• Up Close With One Of Google's First Female Engineers
    Fast Company sits down with Jen Fitzpatrick, one of Google’s first female engineers who currently serves as head of Google Maps. "There’s absolutely no way I could have predicted back then what Google would become today," she tells FC. "It never, never crossed my mind in my wildest imagination." Yet she says "it was clear from the very early days that we were onto something in the sense that the more word of mouth spread, the more people discovered the Google experience.”
  • What The Infatuation Has Planned For Zagat
    TechCrunch catches up with The Infatuation -- the New-York based company that bought Zagat from Google, earlier this year. Having previously raised $3.5 million, the firm plans to use a good chunk of the funds to develop the new Zagat platform, which will be kept separate from The Infatuation, it reports. “The Infatuation will also expand to new cities beginning this fall with launches in Boston and Philadelphia.”
  • Has Android Become A Mobile Monopoly?
    If Google designed Android with the intention of preventing mobile OS monopolies, The Verge suggests that the search giant has failed. “Android was made to fend off the possibility that Microsoft could repeat with phones what it had achieved with desktops: a virtual monopoly,” it writes.

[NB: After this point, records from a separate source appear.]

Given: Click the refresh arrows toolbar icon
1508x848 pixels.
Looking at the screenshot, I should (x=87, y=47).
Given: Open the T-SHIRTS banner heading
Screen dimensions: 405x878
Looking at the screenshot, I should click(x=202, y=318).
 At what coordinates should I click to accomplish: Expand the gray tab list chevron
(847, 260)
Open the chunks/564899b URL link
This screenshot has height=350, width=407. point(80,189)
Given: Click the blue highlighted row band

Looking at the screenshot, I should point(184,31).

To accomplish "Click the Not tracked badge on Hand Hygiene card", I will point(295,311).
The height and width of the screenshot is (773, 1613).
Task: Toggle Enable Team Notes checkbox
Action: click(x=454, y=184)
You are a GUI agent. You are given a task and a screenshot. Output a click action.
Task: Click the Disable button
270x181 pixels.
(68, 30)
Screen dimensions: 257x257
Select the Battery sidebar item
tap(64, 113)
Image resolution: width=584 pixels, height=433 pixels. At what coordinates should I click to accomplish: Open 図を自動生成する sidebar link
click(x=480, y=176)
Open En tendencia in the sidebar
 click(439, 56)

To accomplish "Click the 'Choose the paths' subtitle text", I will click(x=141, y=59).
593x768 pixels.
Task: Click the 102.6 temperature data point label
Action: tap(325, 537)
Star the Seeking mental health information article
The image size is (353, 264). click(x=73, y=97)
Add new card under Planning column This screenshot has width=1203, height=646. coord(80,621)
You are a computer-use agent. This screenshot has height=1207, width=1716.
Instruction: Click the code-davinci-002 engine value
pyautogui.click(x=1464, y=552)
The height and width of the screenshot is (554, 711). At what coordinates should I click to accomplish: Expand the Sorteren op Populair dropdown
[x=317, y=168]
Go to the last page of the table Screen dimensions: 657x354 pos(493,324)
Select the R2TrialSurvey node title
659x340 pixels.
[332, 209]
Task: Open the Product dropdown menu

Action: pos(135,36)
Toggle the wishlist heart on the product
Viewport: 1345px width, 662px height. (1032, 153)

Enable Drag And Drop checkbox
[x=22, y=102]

Yet, “Android has taken the place in smartphones that Windows once held with desktops: dominant market share.”
  • Apple Hacker Avoids Jail Time
    An Australian court spared a young man jail time although he hacked into Apple’s systems, and downloaded sensitive data. “The now adult defendant, who was 16 at the time the hacking began, accessed Apple’s internal systems and copied data and authentication keys,” Bloomberg. Yet, it said: “Sentencing of juveniles is focused on rehabilitation and the defendant had shown remorse and cooperated with authorities.”
  • Tech Giants Welcome Federal Regulation On Consumer Privacy
    TechCrunch reviews this week’s Senate hearing on privacy, during which some tech giants in attendance expressed a desire for more federal regulation. “Tech companies spent the past year pushing back against the new state regulations, but have conceded that new privacy rules are inevitable,” it writes. “Now the companies realize that it’s better to sit at the table to influence a federal privacy law than stand outside in the cold.”
  • Google Adds A 'Group Planning' Feature To Maps
    Google is adding a Group Planning feature to Google Maps to help people coordinate events with their friends and family. “When you’ve found places to go, you only have to press and hold to add it to a shortlist that stays on-screen as you find places,” Engadget writes. “Once you’re satisfied, you can both share the entire list on messaging services and vote on the choices from Maps itself.”
  • Facebook Unveils Latest Oculus Headset
    Facebook’s latest virtual reality headset, the Oculus Quest, is set to hit shelves in the spring of 2019 for $399, the social giant announced this week. “The standalone VR device will be the first wireless Oculus hardware to sport positional tracking, both for the headset itself and the dual hand controllers,” TechCrunch writes. “The headset will ship with 50-plus games made specifically for the device at launch.”
  • How Facebook Uses 'Shadow Contact Information' To Target Ads
    Gizmodo considers all the data that Facebook and its advertisers use to target consumers on the platform. "Facebook is not content to use the contact information you willingly put into your Facebook profile for advertising," it writes. "It is also using contact information you handed over for security purposes and contact information you didn’t hand over at all, but that was collected from other people’s contact books, a hidden layer of details Facebook has about you that I’ve come to call 'shadow contact information'."
  • Amazon's Alexa Fund Invests In Plant Prefab
    Amazon is investing in a $6.7 million fund-raising round for Plant Prefab, a California company that manufactures modules that can be assembled quickly into a home at a job site. “The wager is being made through the Alexa Fund, a pool of capital Amazon created in 2015 to back startups working on new uses for voice technology,” Bloomberg reports.
  • Qualcomm Sues Apple For Stealing Trade Secrets
    In a new lawsuit, Qualcomm is accusing Apple of stealing “vast swaths” of confidential information and trade secrets, CNBC reports. As it writes: “Qualcomm hopes the court will amend allegations in its existing lawsuit against Apple accusing it of breaching the so called master software agreement that Apple signed when it became a customer of Qualcomm's earlier this decade.”